Me faltaban centenas todavía, pero era optimista: veía el vaso medio lleno, mejor dicho. La abrumadora cantidad de agua me produjo dolor de cabeza, o hidrocefalia, pero empecinado y resuelto, como nací, engullí uno tras otro vasos suficientes como para que me doliera el ídem.

Padecí una incontinencia apenas comparable con la de Alejandro Ordóñez cuando ofrece declaraciones, pero no pasó a mayores: después de ingerir la última gota pude constatar que el agua no me produjo cáncer, aquella enfermedad gris y seca que puede causar el glifosato cuando se asperja, o una maldición del profesor Sanabria cuando es pronunciada.

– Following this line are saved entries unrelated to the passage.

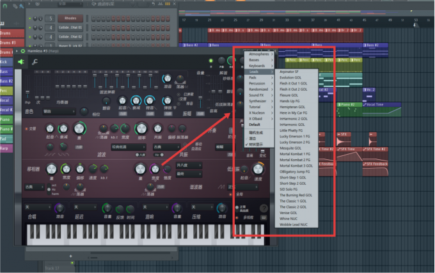Click the gear icon beside Harmless #3 title
Screen dimensions: 435x273
click(x=23, y=51)
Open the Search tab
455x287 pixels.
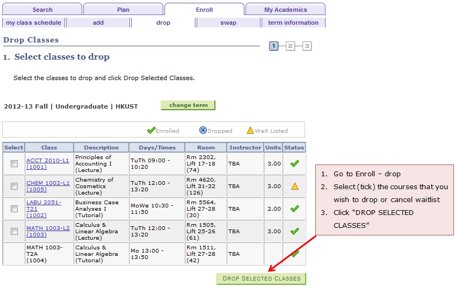coord(42,10)
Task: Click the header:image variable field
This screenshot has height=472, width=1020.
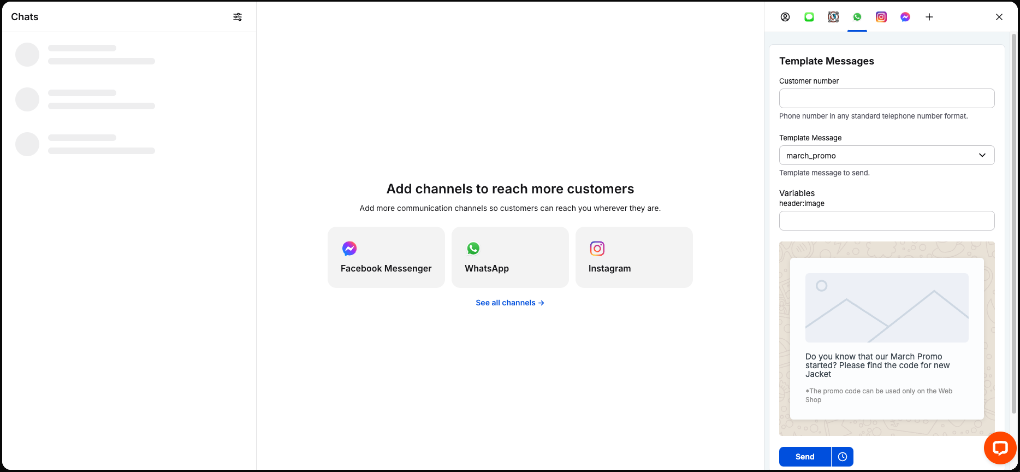Action: (886, 221)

No me broté. No se me resecó la piel. Y me atrevo a decir que, aunque lo parecía (porque me hinchaba y retenía líquidos como nunca) no estaba embarazado; pero, de estarlo, no se habría malformado el feto, como puede suceder con el glifosato.

La única manera de que los vasos de agua tengan el poder letal de ese químico tenebroso es que se trate de agua saborizada de las que beben los testigos de Odebrecht, o provengan de los bonos de agua del ministro Carrasquilla. (En cambio, leí estudios según los cuales el glifosato podía causar verborrea y trastornos serios que llevan, incluso, a llamar “mi presidente” a Donald Trump).

Esa noche mi mujer casi no me recibe en la cama. Al final lo hizo, y me pidió subirle un vaso de agua para la mesita de noche. Lo hice para ganar puntos: para que algún día se entregue a mí y me llame “mi general de cuatro soles”.